[Items listed in a dataset]

━━━

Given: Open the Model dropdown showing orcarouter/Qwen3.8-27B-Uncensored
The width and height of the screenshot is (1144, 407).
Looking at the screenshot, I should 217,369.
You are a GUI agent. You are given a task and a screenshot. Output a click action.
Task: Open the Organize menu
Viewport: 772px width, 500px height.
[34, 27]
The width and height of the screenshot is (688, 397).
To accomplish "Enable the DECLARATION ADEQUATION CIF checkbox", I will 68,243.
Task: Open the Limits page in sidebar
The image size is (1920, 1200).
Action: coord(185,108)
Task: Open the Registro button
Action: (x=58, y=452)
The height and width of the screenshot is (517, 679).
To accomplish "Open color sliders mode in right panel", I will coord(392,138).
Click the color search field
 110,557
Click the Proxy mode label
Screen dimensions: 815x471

━━━

Reproduce every one of the records above verbatim.

Given: Open the Model dropdown showing orcarouter/Qwen3.8-27B-Uncensored
The width and height of the screenshot is (1144, 407).
Looking at the screenshot, I should 217,369.
You are a GUI agent. You are given a task and a screenshot. Output a click action.
Task: Open the Organize menu
Viewport: 772px width, 500px height.
[34, 27]
The width and height of the screenshot is (688, 397).
To accomplish "Enable the DECLARATION ADEQUATION CIF checkbox", I will 68,243.
Task: Open the Limits page in sidebar
The image size is (1920, 1200).
Action: coord(185,108)
Task: Open the Registro button
Action: (x=58, y=452)
The height and width of the screenshot is (517, 679).
To accomplish "Open color sliders mode in right panel", I will coord(392,138).
Click the color search field
 110,557
Click the Proxy mode label
Screen dimensions: 815x471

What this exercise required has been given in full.